- PASSAGE SHOWN:
OxyContin maker agrees to $8B settlement with Trump administration
Purdue Pharma, the company that manufactures the powerful opioid OxyContin, will plead guilty to three federal charges as part of a larger $8 billion settlement arrangement, the Justice Department said Wednesday.
Deputy Attorney General Jeffrey Rosen said Purdue has agreed to plead guilty in federal court in New Jersey to conspiracy to defraud the United States and two counts of conspiracy to violate anti-kickback laws.
OxyContin is widely blamed for starting the country’s opioid crisis that’s killed more than 400,000 Americans over the past two decades.
The settlement announced Wednesday includes the largest penalties ever levied against a pharmaceutical manufacturer, including a criminal fine of $3.55 billion and an additional $2 billion in criminal forfeiture.
The Justice Department said Purdue will pay just $225 million of the forfeiture amount on the day of effective bankruptcy. The rest would be earmarked for the municipalities, states and tribes that are also suing Purdue.
The federal agreement is separate from other litigation. Purdue and other opioid manufacturers, distributors and pharmacies are facing lawsuits from virtually every state in the country, as well as thousands of cities, counties, Native American tribes and others seeking restitution for the opioid epidemic.

- WORK TO BE COMPLETED:
From the passage on the Purdue Pharma settlement:
(a) In which state's federal court has Purdue agreed to plead guilty?
(b) How many Americans has the opioid crisis killed over the past two decades?
(c) How much of the forfeiture amount will Purdue pay on the day of effective bankruptcy?

Recorded data
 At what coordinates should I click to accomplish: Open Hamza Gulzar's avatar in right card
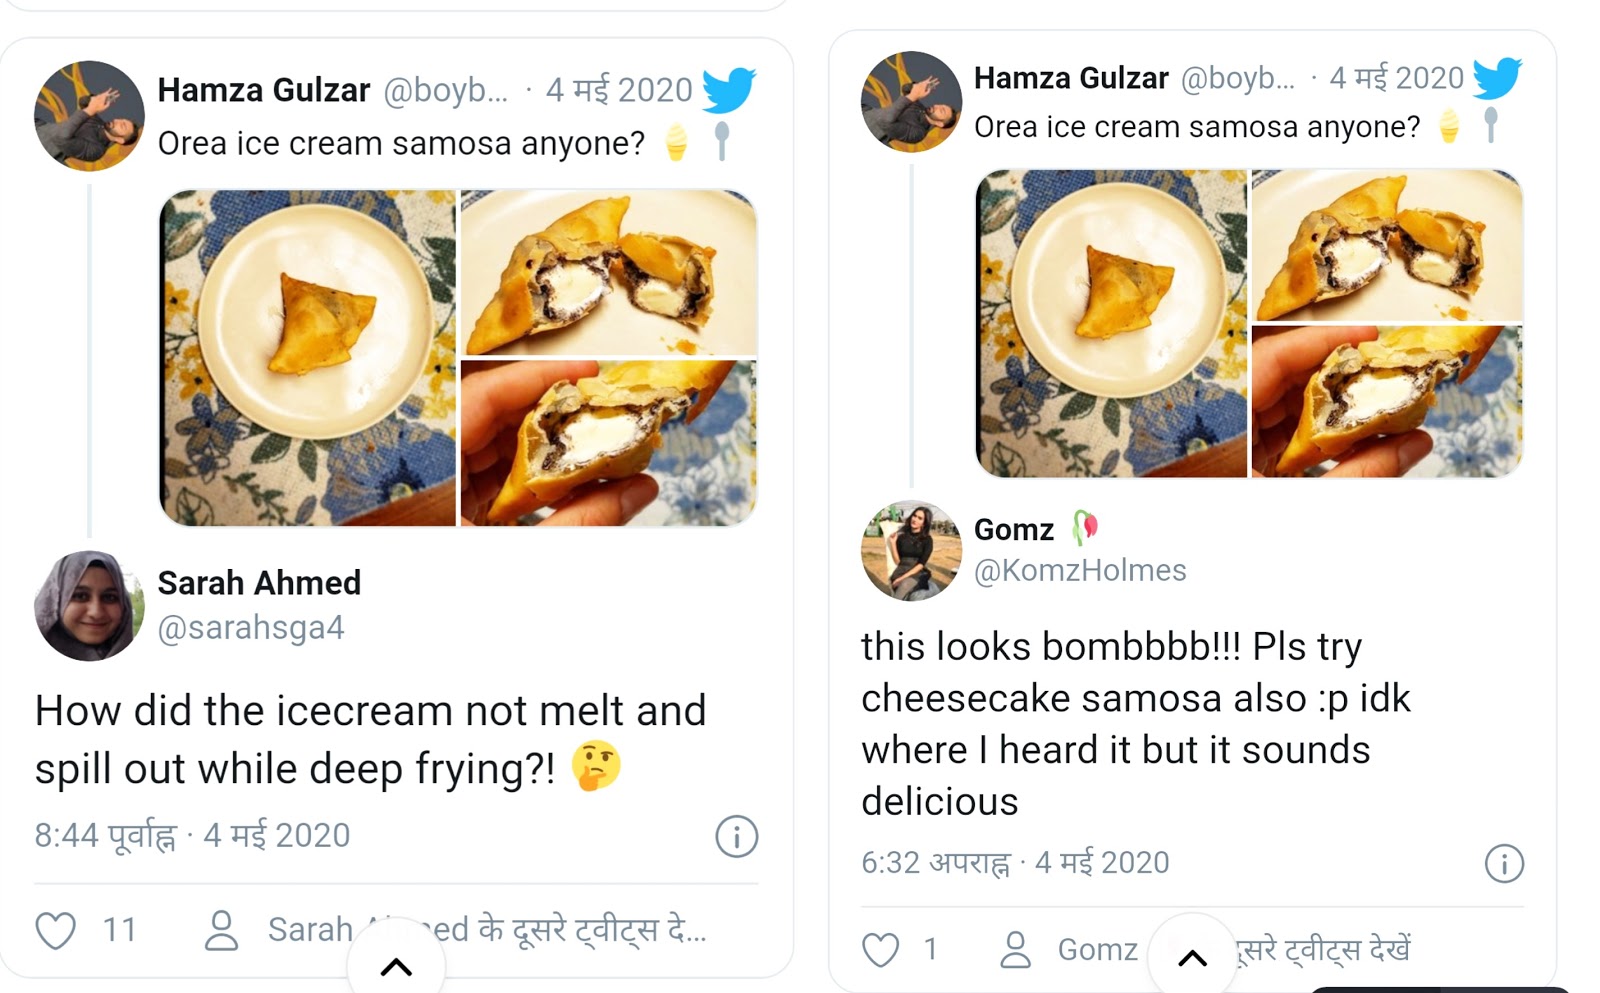(911, 102)
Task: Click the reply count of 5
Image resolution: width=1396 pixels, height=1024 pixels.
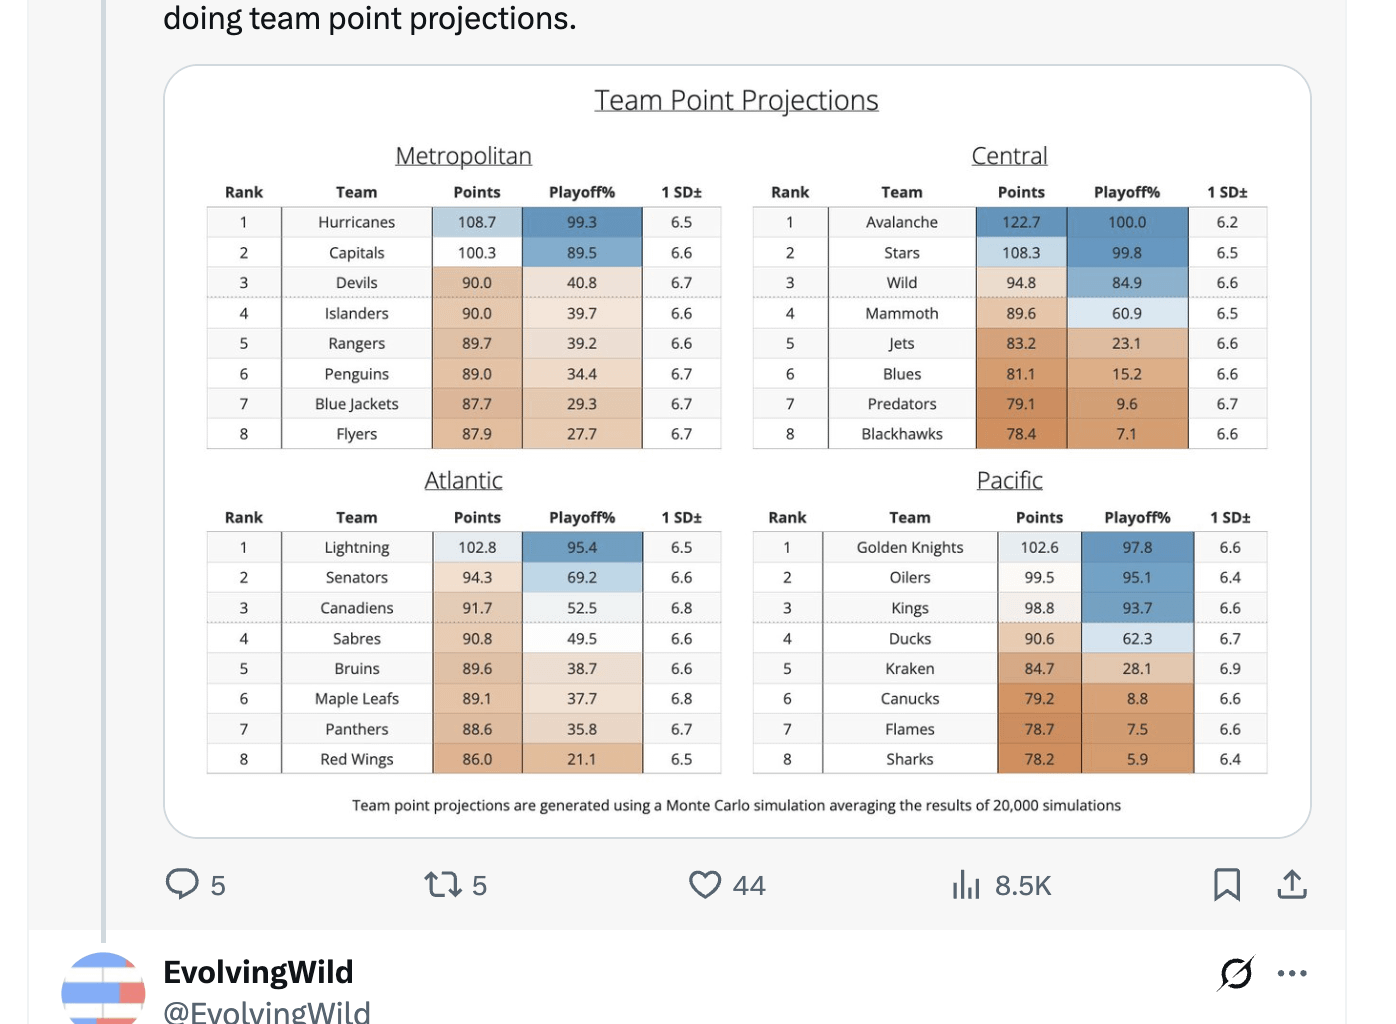Action: (216, 884)
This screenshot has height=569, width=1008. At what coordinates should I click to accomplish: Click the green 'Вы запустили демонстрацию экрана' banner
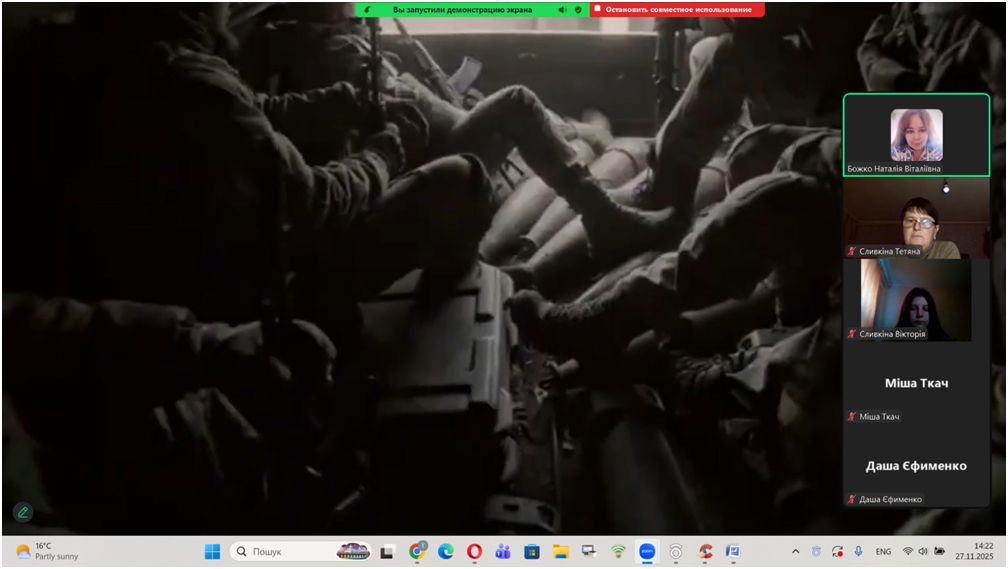click(x=460, y=9)
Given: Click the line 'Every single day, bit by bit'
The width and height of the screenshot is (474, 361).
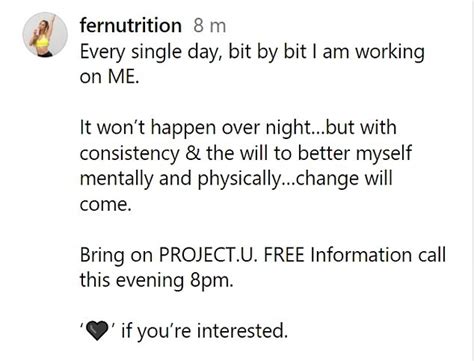Looking at the screenshot, I should point(193,53).
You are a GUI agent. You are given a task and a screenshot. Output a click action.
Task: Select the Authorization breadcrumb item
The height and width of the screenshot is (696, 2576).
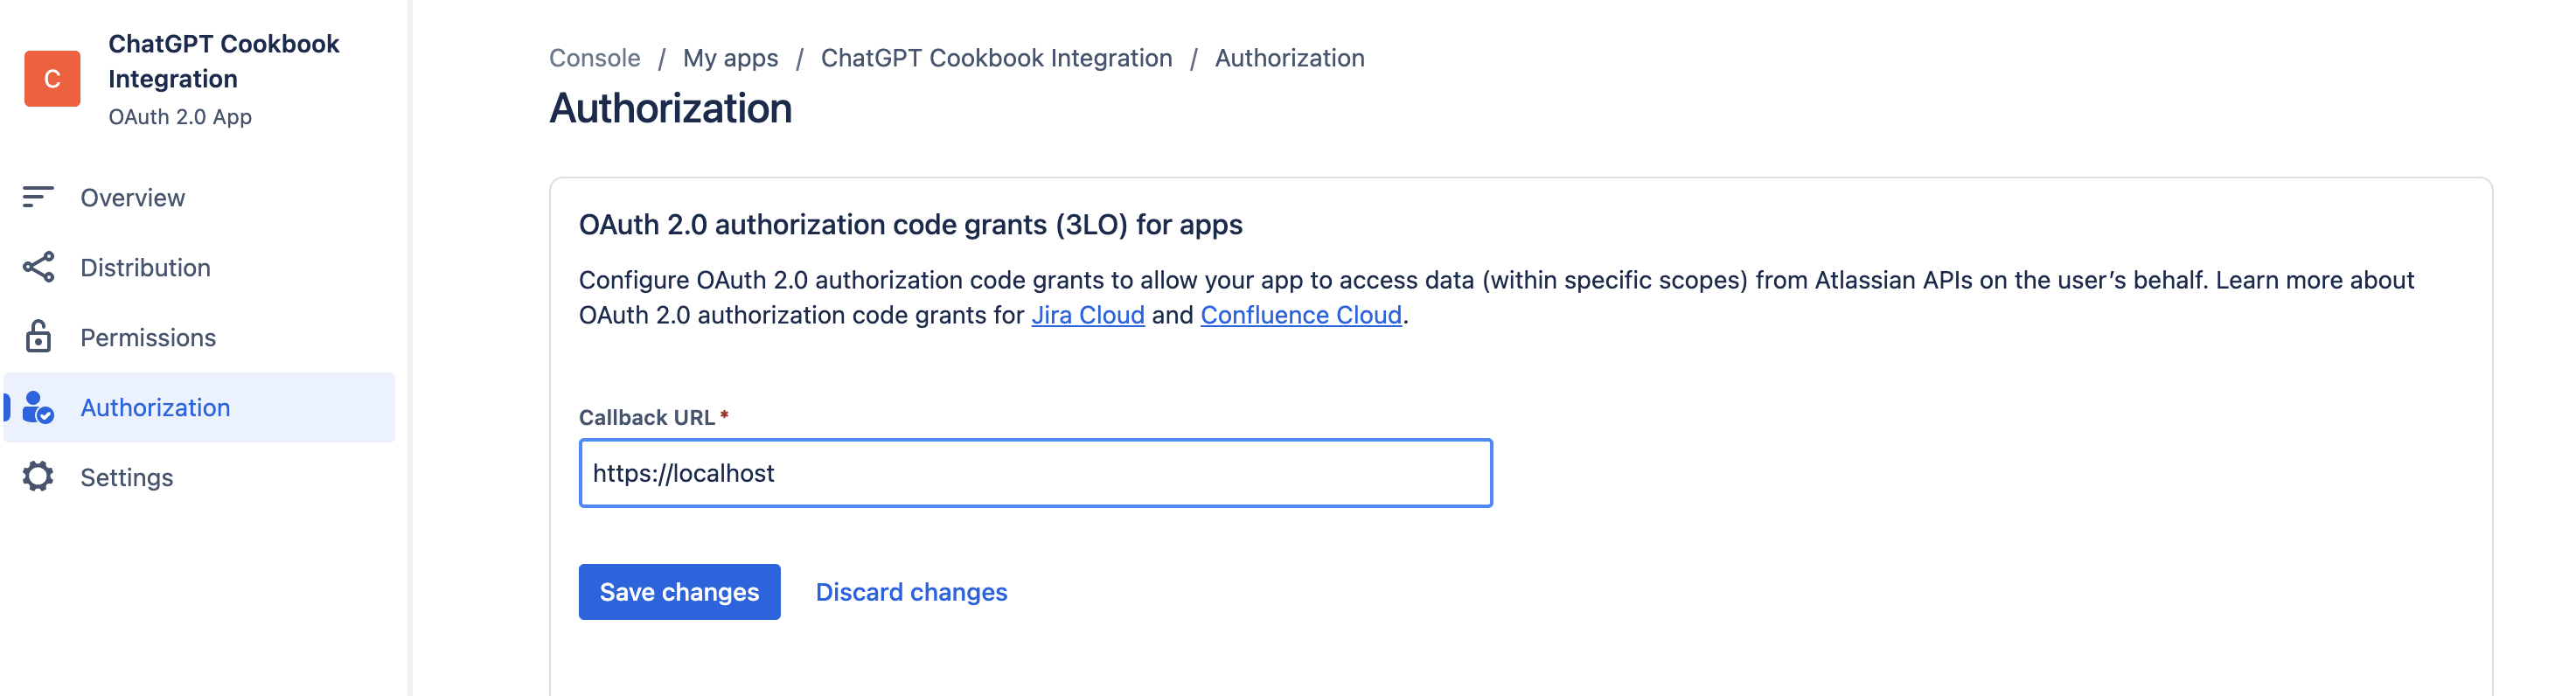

- RESULT:
(a) New Jersey
(b) More than 400,000
(c) $225 million